April. Namanya diambil dari bahasa Latin "aperire" yang berarti membuka. Kalau di Indonesia membuka semangat baru para wanita barangkali? Pasalnya bulan ke-4 dalam kalender Masehi ini identik dengan satu kata bernama emansipasi. Setiap 21 April selalu diperingati
sebagai Hari Kartini. Kartini dianggap sebagai pahlawan, dijadikan simbol perjuangan emansipasi
wanita karena berhasil keluar dari jeratan tradisi yang tidak
memberikan ruang bagi perempuan untuk maju pada saat itu. Momentum "kebebasan" Kartini ini seolah mendapat angin untuk berlayar bersamaan dengan gerakan
feminisme yang berkembang di dunia Barat. Terjadilah sebuah simbiosis
antara keduanya untuk kemudian mengusung genderisasi di semua bidang
kehidupan.
Padahal apa yang diperjuangkan RA Kartini pada dasarnya adalah meningkatkan harkat dan martabat wanita serta menuntut hak-hak wanita
yang memang menjadi haknya. Bukan emansipasi sebagaimana yang
berkembang di Barat dan mulai merambat ke Indonesia sekarang ini. Bukan! Perjuangan Kartini rupanya telah ditafsirkan melampaui batas oleh kaum
perempuan saat ini. Kiprahnya disalahartikan. Atau
memang sengaja dijadikan umpan oleh oknum-oknum tertentu?

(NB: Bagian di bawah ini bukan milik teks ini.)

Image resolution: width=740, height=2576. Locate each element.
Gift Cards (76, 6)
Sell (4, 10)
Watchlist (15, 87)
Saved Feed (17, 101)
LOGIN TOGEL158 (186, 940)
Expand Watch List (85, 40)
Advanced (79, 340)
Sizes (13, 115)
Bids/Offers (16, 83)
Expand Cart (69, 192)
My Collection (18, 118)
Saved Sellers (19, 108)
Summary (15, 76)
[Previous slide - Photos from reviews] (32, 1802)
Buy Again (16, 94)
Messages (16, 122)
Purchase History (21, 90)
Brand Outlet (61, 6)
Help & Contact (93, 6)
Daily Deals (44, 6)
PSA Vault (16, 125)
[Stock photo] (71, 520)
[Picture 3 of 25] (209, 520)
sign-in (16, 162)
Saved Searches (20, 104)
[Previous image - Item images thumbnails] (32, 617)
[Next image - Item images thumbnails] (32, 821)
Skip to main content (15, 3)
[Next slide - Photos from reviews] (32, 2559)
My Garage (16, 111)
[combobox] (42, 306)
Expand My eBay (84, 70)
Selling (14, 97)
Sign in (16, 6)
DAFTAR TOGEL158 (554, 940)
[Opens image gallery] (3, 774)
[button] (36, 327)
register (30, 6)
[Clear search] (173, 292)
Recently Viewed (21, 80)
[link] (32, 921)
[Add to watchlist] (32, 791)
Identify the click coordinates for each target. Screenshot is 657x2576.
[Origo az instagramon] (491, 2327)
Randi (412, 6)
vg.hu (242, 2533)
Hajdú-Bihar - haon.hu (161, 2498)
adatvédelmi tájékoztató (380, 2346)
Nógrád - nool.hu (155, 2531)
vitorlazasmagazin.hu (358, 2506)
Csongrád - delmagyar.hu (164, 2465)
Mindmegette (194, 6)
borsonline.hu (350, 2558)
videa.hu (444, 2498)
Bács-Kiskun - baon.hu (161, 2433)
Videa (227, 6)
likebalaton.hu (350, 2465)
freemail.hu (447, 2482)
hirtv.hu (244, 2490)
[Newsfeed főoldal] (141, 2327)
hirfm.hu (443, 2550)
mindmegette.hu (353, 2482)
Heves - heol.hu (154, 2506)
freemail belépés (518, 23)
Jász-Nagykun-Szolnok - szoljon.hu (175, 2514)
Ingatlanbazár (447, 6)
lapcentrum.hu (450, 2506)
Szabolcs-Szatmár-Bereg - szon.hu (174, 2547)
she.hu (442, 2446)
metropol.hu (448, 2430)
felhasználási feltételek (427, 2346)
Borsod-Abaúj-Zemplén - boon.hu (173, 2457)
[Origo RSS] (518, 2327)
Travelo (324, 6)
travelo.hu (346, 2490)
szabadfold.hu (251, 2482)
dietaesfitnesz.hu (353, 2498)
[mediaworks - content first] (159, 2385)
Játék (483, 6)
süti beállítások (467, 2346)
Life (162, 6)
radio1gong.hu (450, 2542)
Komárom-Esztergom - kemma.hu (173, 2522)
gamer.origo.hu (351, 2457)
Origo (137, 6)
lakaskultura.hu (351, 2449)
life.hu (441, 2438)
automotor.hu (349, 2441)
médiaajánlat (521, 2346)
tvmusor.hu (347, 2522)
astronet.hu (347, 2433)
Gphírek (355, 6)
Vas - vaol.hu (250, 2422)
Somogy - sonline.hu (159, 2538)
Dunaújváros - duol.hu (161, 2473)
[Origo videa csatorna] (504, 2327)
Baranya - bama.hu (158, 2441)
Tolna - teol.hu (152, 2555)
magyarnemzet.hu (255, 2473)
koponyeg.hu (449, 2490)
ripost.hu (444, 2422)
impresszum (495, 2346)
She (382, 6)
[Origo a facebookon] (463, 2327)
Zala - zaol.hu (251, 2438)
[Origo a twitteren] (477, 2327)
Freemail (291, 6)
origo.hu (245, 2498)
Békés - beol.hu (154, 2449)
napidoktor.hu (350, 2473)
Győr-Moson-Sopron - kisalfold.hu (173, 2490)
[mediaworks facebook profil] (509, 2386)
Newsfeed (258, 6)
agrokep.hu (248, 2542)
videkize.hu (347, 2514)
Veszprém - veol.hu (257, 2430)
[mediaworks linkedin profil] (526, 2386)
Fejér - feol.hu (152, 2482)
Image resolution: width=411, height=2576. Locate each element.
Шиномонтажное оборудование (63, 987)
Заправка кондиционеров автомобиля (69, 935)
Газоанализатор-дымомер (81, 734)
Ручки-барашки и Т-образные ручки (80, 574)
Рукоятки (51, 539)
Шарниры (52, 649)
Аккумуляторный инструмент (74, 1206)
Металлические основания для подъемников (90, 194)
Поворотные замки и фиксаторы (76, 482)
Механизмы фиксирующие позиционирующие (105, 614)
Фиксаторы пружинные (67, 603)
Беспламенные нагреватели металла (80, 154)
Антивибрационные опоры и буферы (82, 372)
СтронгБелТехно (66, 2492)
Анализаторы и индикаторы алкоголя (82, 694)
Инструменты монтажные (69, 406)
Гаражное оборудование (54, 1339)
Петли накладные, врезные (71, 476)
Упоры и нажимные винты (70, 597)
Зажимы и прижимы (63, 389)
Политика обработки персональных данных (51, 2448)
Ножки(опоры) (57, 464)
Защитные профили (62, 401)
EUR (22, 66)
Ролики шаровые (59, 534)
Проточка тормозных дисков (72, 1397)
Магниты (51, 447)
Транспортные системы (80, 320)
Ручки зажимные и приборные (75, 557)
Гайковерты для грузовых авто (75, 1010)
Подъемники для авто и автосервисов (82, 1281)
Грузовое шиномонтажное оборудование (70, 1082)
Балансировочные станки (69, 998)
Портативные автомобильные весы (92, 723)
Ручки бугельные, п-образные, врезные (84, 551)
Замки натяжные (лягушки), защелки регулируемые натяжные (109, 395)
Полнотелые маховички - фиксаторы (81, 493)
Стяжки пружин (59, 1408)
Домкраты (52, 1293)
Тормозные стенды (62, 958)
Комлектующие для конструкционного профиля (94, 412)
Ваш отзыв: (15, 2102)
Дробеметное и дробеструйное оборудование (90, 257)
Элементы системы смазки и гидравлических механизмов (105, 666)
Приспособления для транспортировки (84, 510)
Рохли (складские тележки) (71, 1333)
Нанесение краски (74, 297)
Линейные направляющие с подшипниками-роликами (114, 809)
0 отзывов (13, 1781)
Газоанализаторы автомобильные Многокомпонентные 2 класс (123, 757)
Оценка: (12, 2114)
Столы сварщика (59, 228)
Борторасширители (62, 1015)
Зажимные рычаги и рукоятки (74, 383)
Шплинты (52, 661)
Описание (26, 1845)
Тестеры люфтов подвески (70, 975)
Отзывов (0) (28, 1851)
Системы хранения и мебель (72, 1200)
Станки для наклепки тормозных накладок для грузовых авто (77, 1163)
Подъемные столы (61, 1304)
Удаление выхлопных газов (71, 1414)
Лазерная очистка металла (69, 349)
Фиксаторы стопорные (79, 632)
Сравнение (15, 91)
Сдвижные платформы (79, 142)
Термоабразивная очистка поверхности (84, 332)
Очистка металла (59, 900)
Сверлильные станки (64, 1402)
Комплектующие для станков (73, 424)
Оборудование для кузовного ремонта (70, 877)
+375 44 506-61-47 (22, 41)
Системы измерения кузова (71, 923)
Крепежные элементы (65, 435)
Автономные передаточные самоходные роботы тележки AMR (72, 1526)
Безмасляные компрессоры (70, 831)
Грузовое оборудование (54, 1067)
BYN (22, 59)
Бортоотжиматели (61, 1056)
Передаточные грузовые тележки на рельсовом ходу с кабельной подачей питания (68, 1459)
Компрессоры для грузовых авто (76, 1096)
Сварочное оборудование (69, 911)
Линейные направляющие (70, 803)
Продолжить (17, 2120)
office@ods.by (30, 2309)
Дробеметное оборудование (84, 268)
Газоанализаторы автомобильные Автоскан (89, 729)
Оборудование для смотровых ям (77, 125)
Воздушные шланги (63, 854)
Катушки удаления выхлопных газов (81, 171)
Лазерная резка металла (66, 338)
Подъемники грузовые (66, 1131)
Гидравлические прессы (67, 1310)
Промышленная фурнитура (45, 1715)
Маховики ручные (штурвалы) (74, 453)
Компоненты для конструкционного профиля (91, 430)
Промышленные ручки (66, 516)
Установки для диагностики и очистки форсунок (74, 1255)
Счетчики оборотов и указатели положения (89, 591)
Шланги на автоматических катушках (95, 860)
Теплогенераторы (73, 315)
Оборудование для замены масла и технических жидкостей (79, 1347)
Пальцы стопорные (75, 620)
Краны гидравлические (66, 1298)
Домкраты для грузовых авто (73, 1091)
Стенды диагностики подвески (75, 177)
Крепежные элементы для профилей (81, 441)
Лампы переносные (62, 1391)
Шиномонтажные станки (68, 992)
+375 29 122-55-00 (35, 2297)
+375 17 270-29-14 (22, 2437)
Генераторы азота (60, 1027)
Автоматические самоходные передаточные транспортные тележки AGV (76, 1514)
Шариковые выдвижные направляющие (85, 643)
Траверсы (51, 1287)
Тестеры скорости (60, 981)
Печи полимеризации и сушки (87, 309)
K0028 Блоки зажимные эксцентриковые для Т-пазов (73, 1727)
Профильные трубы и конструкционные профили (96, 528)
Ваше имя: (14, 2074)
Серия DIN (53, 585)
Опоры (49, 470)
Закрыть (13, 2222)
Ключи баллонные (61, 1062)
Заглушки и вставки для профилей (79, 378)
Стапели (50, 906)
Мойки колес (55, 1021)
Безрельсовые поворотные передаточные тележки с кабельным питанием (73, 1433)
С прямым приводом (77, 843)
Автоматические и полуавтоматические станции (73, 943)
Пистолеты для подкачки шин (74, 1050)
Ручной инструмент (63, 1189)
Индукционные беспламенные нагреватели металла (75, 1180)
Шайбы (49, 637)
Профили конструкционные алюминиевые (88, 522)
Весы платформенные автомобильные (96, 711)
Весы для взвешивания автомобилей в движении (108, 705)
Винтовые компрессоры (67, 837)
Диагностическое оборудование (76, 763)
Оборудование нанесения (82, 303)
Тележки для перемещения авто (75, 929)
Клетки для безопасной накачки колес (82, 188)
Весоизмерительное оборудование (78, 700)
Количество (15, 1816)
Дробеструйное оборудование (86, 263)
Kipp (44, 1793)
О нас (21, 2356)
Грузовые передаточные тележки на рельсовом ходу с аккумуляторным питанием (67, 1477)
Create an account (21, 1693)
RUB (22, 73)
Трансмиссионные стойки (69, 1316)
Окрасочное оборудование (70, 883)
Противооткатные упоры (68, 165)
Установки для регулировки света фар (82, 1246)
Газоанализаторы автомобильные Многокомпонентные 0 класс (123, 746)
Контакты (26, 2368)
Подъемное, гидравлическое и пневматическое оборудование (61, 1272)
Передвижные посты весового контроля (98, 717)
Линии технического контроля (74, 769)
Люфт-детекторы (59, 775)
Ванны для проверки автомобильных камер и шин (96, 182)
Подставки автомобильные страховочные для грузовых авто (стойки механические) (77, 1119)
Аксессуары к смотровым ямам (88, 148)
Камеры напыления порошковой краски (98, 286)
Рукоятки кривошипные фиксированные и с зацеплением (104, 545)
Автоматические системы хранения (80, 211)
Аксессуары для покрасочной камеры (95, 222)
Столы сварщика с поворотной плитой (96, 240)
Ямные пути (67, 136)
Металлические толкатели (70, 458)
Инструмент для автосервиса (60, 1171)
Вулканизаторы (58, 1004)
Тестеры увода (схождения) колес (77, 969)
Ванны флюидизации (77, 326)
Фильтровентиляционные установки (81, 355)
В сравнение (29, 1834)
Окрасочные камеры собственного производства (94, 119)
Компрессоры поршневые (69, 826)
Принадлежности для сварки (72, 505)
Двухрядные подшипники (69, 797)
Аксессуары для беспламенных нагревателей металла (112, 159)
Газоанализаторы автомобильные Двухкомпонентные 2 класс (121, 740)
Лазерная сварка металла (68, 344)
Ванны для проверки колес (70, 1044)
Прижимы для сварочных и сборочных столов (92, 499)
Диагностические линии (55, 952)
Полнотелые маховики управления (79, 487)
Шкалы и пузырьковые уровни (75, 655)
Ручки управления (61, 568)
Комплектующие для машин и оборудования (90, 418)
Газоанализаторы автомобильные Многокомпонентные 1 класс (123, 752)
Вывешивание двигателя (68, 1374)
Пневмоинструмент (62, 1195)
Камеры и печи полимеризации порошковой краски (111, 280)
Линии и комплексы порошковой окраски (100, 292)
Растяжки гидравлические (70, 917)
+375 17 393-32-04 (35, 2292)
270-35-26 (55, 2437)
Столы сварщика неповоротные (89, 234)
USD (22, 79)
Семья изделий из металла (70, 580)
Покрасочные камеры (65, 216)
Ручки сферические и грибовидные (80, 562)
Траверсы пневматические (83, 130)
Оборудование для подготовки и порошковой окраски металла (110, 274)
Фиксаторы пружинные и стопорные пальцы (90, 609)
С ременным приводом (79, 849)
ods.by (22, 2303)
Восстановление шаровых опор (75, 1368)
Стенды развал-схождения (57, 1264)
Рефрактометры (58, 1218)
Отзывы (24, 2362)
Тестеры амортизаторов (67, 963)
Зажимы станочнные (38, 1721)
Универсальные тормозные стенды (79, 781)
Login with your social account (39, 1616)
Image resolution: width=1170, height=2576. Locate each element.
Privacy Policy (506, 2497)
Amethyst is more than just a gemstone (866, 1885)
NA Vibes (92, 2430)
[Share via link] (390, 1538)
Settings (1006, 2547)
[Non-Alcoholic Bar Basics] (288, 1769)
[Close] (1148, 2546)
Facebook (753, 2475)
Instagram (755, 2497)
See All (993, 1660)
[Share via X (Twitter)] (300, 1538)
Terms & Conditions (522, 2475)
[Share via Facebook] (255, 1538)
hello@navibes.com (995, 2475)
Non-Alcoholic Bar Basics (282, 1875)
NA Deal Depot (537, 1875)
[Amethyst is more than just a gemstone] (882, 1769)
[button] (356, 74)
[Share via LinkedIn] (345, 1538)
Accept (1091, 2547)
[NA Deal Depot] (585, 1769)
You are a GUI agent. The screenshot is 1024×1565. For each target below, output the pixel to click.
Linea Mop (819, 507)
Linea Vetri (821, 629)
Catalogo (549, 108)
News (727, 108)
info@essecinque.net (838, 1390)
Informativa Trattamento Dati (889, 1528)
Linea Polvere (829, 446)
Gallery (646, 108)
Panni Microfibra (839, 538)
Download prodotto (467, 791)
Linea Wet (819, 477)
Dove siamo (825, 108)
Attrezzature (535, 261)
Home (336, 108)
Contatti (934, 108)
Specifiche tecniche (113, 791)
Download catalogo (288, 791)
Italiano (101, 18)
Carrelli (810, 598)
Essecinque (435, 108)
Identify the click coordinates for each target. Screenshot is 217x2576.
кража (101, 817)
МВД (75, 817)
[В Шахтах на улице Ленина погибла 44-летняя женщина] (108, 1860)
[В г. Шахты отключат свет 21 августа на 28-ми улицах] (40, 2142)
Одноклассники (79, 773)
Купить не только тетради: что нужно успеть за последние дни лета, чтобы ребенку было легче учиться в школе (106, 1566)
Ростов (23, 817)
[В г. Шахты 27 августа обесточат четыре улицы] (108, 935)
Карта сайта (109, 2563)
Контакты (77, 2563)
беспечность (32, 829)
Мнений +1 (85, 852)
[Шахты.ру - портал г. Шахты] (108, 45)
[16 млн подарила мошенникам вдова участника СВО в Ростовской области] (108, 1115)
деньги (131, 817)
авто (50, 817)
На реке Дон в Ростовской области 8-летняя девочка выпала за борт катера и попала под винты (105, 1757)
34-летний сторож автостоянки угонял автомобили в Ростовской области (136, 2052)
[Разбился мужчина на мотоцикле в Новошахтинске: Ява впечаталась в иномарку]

Renungkan kembali ruh perjuangan Kartini. Benarkah RA Kartini yang telah mengajarkan emansipasi? Sepenggal petikan
suratnya, "Kami di sini memohon diusahakan pengajaran dan pendidikan
anak perempuan, bukan sekali-kali karena kami menginginkan anak-anak
perempuan itu menjadi saingan laki-laki dalam perjuangan hidupnya. Tapi
karena kami yakin akan pengaruhnya yang besar sekali bagi kaum wanita,
agar wanita lebih cakap melakukan kewajibannya, kewajiban yang
diserahkan alam sendiri ke dalam tangannya: menjadi ibu, pendidik
manusia yang pertama-tama." (Surat Kartini kepada Prof. Anton dan Nyonya,
4 Oktober 1902).
Got it? Kartini berjuang agar perempuan tidak
didiskriminasi dalam menuntut ilmu, khususnya terkait keterampilan
keperempuanan. Kartini meyakini, jika seorang ibu memiliki bekal ilmu
yang cukup, akan mampu melahirkan generasi yang berkualitas. Itu yang ia perjuangkan. Bukan persamaan hak antara laki-laki dan wanita di segala bidang.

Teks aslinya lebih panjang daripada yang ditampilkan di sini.